Наверное, так же хрустела она под ногами Изгоев, которые шли по ней веками ранее.
– Но мы таки до нее до этой Крыши дойдем.
– И выходило так, что после нее ничего у нас не будет, ни у меня ни у Веры.
– Так всегда ведь бывает. Вот хочешь ты себе что ни будь. Очень хочешь. Так хочешь, что и не вмоготу тебе, арбалет, например, с острыми стрелками.
– И вот ты его или находишь или вымениваешь или покупаешь.
– Постреляешь по углам по куклам тряпичным, и проходит неделя, две и тебе уже не интересно им играть, а применить его в деле нет никакой возможности.
– Никто тебе не грубит. На рожон не лезет. На каждом углу Солдаты стоят -следят за порядком. И такая тоска тебя вдруг охватывает. И понимаешь ты, что цель которую ты себе поставил ценная не сама по себе, а ценна дорогой которую пришлось пройти, достигая этой трижды проклятой цели.
– Вот взять Крылья. Верю я в них? Да вот черта с два! Не верю! Просто не верю уже и все! Но иду же. А зачем иду? Зачем?! Кто вот мне скажет? Я тоже долго думал и сейчас думаю, кто мне сказать может, зачем мы то или это делаем.
– А получается так, что вот буду я умирать и спрошу себя: Что ты в этой жизни сделал? И получится, что ничего у тебя кроме дороги не останется.

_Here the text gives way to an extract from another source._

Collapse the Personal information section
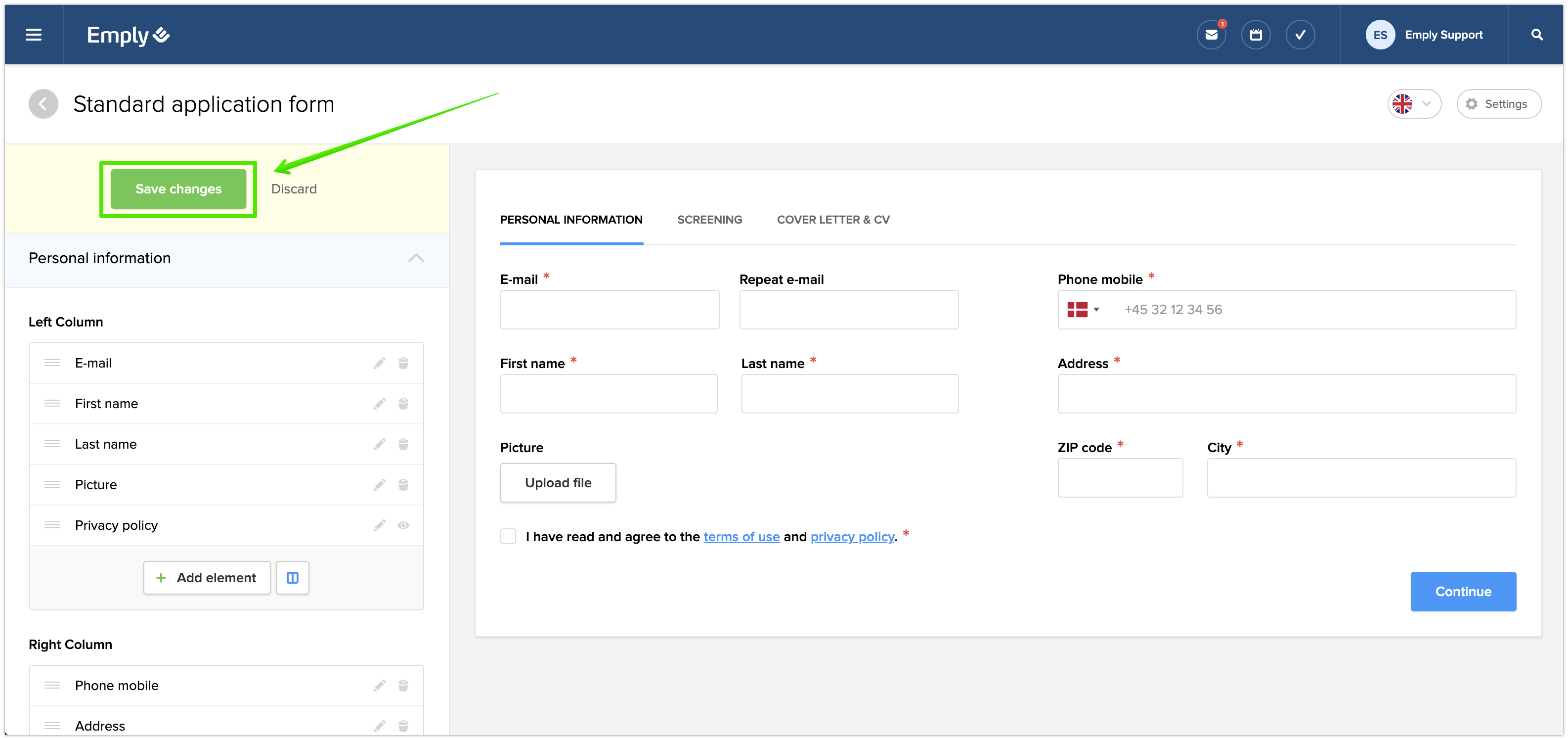The width and height of the screenshot is (1568, 740). (416, 258)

– Все прочее – пыль и прах.
– Бетонное крошево под ногами.
– Только дорогу на Крышу у Изгоя никто отнять не может, потому как он Изгой и есть. Потому, как «шел» – это главным в жизни и будет. – Я сделал шаг ровнее. Подбросил рюкзак.
– Что-то в голове не правильное. Шел же не просто так. За Крыльями. А в Крылья мечтать сладко. Ох, как сладко.

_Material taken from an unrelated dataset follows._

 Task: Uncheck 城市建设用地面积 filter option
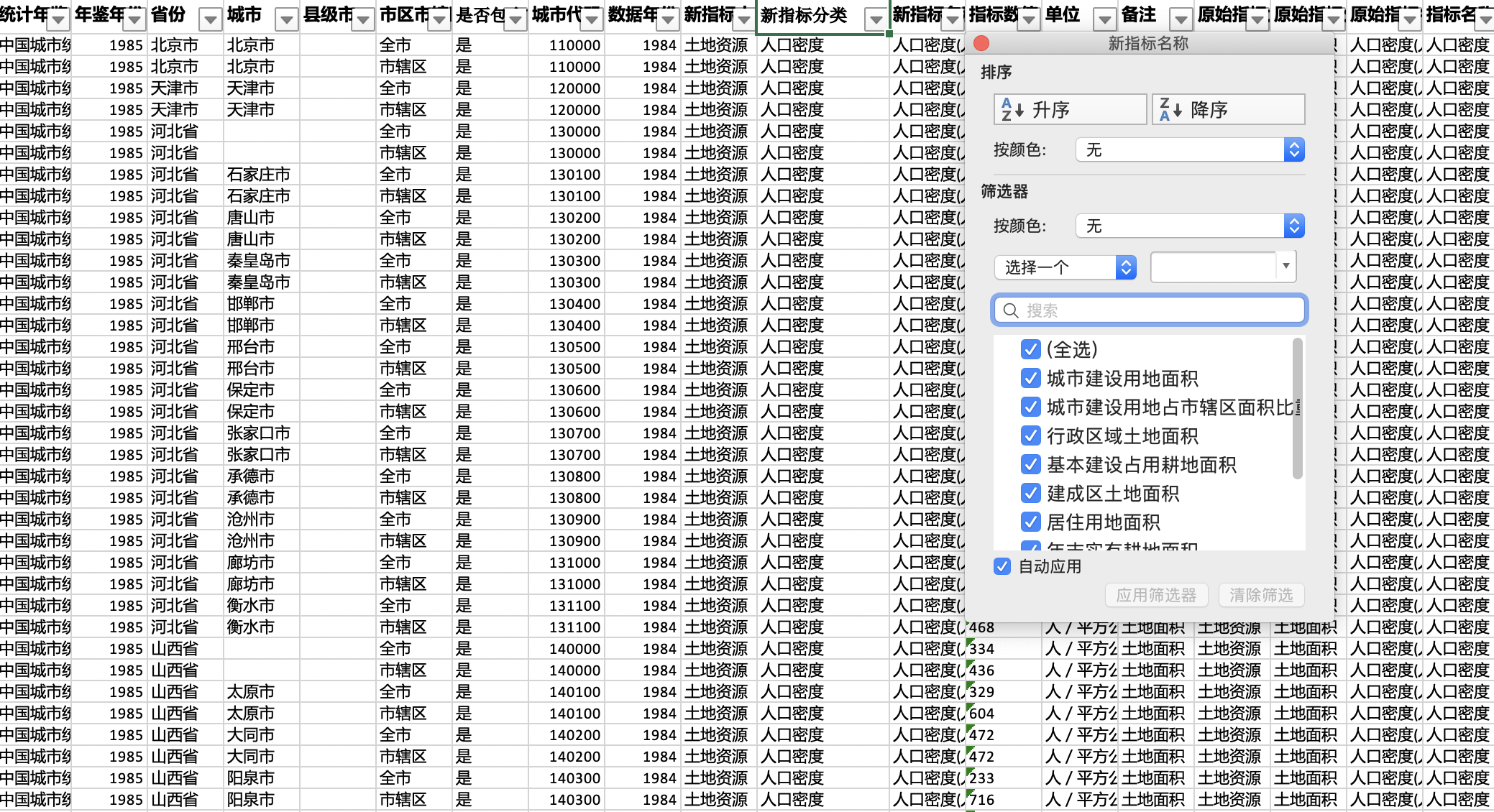[x=1030, y=379]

– А Крылья – все равно мечта не простая. Со смыслом мечта. Будто внизу грязно да горько, а Крыльями р-раз и в Небо. А там чисто. Я на картинке у Последников видел.
– Только, Веру, то я без всяких Крыльев себе намечтал, или не намечтал. Вот в Крылья бы не мечтал – и не было бы Веры. Эх. Голова дурья, запутался я совсем.
– Сам-сон… – Выдохнула Вера сзади. – Самсон, я больше… Я больше не могу…
Я остановился. Натруженные ноги подрагивали. Звали двигаться дальше.
Идти, бежать, пихать и пихать дальше всю эту тьму впереди. До тех пор пока не начнет светать в конце то ли пузырем большим Светляковым, то ли загадочным солнцем. Жарким и светлым, ласковым и добрым.
Я развернулся и посмотрел на Веру хмуро.
– Идти же надо. А стоим.
Вера прислонилась плечом к стене коридора и тоскливо смотрела на меня.
– Прости, Самсончик. – Шевельнулись потрескавшиеся губы, в белом больном налете. – Не смогу я идти больше. Не смогу. Ноги… Не идут… Совсем не идут ноги… – Она закрыла глаза и стала медленно съезжать по стене.
Села на пол прямо в жирную полосу плесени.
Та возмущенно чавкнула.
Не понравилось ей, что Изгой на нее пятой точкой присел.
– Странная, какая-то плесень. Я такой и не видел даже. Почти в руку толщиной.
Я повел взглядом от пола по стене вверх. Длинная бахрома развесилась под потолком, раскустилась, свернувшись толстенным клубком, а по стене вниз темная почти черная полоска спускается, и черви вокруг шевелятся.